Escucharlas es una parte fundamental de su trabajo diario: ayuda a romper silencios que ayudan a mantener círculos de violencia y dolor. Aunque los consultorios reciben casos de todo tipo, la mayoría son de mujeres. Ella es la encargada de escucharlas, acompañarlas en sus procesos, hacer informes sociales que guíen al área legal. En sus manos está el lado más humano de la acartonada tramitología que implica buscar justicia. “Lo importante es que cuenten sus historias, que sepan que tienen derechos, que sepan que pueden acudir a alguien”, dice Mayra. Para ella, los casos más duros son los de violencia. Ha recibido mujeres víctimas de abuso sexual, golpeadas, que incluso están en riesgo de morir. “Cuando identificamos que  hay amenazas para la vida, se busca casas refugio, a las que se les direcciona para que estén protegidas. Eso evita que sean asesinadas”—explica—“ese trabajo preventivo les salva la vida”.
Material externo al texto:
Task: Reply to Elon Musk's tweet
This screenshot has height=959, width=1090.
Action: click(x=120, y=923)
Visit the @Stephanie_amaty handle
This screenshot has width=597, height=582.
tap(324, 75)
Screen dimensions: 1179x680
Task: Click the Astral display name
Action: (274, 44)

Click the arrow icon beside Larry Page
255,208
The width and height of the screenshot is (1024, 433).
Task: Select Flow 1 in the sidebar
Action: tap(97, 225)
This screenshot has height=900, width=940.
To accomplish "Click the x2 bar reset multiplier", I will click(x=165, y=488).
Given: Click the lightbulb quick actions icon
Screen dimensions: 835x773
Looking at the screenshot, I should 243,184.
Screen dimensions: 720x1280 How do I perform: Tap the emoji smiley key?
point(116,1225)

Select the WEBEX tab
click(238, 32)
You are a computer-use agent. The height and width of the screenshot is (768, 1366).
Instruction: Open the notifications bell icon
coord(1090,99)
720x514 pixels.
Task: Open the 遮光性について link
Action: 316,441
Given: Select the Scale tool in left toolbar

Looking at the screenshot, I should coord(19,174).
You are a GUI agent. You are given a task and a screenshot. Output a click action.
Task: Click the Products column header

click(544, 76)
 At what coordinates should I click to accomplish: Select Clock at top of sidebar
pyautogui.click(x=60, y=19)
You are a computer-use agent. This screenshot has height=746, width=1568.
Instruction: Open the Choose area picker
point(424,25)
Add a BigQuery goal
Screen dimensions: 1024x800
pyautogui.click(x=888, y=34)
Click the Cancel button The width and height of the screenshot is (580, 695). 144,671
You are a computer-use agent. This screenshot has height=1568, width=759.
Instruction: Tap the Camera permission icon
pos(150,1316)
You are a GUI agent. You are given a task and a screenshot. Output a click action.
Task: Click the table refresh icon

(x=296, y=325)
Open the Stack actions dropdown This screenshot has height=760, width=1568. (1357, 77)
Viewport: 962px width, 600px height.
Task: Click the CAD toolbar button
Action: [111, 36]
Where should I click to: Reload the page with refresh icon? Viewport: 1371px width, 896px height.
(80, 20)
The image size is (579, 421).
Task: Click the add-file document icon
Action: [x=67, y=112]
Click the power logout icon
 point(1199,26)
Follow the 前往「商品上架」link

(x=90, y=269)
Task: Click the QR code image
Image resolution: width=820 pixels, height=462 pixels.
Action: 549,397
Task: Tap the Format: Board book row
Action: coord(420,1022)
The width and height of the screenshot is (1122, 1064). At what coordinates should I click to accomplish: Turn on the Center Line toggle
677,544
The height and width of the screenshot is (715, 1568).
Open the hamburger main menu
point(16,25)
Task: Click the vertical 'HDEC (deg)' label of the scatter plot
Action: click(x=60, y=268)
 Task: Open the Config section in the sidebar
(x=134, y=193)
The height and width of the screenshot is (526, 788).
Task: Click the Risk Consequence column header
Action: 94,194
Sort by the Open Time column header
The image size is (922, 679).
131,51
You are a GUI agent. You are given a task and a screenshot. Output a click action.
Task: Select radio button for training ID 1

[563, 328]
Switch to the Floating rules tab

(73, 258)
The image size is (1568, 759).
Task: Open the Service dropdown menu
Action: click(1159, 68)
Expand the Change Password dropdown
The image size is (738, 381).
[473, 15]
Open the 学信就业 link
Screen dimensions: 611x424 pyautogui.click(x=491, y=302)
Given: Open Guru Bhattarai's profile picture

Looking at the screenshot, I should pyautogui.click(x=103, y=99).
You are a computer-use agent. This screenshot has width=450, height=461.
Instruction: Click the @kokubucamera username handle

Después de escuchar, viene la intervención y el acompañamiento personal y familiar. “Las mujeres deben saber que siempre tienen la oportunidad de mirar sus historias de manera diferente” —dice Mayra— “La clave es que sanen sus heridas para liberarse. Yo les doy herramientas, pero ellas son las dueñas de sus decisiones y de sus elecciones”. A su oficina llegan muchas mujeres que han sufrido violencia desde muy pequeñas, lo que les impide ver y entender las relaciones humanas fuera de ese círculo tóxico. Esa es otra de las aristas de su oficio: hacerlas ver que otras realidades son posibles.

Hay un proceso para lograrlo: cada caso ingresa con una ficha, se coordina con las áreas legales porque el trabajo social es de apoyo. Ahí arranca: puede ser investigación de los casos, calificación de idoneidad para los casos de tenencia de niños, informes para los abogados, o intervenir cuando un juez ordena se presente un informe social. Lidiar con durísimas realidades a diario no es sencillo. “La experiencia no deja de sobrecogerte” —dice Maya— “Sería una muy mala señal si dejara de hacerlo porque querría decir que perdiste la humanidad”.

Hace diez años tuvo un caso particularmente duro. Un hombre drogó y violó a su hija de doce años. “El proceso penal fue muy duro, el hombre movió todo para exculparse, fue un juicio muy peleado que debe haber durado cerca de un año”, recuerda. “La madre era una señora costeña de pocos recursos, de poca educación, pero muy fuerte. Ella y su hija necesitaron mucho acompañamiento. Nosotros; los abogados, yo, estábamos amenazados por la contraparte y teníamos que testificar, algunos tenían miedo y no iban a las audiencias, yo fui a todas. La sentencia fue finalmente favorable a la niña”. La señora volvió a los consultorios hace un par de años por otro caso y la buscó en su oficina para agradecerle.. Muchas mujeres han vuelto a darle las gracias. “Usted se jugó por mí”, le dijo hace uno meses otra mujer que había sido golpeada por su esposo por años y que finalmente se divorció. “Para cambiar la vida de una persona no hace falta hacer algo enorme, a veces solo basta que alguien les escuche, con que puedan hablar de lo que han vivido se liberan y eso puede marcar un antes y un después”, dice Mayra, que en 19 años de experiencia ha perdido la cuenta del número de mujeres que ha recibido en su oficina, pero recuerda meticulosamente la mayoría de los casos. La clave está en romper el silencio y escuchar una perspectiva distinta. Eso les permite empoderarse, saber que hay otras alternativas.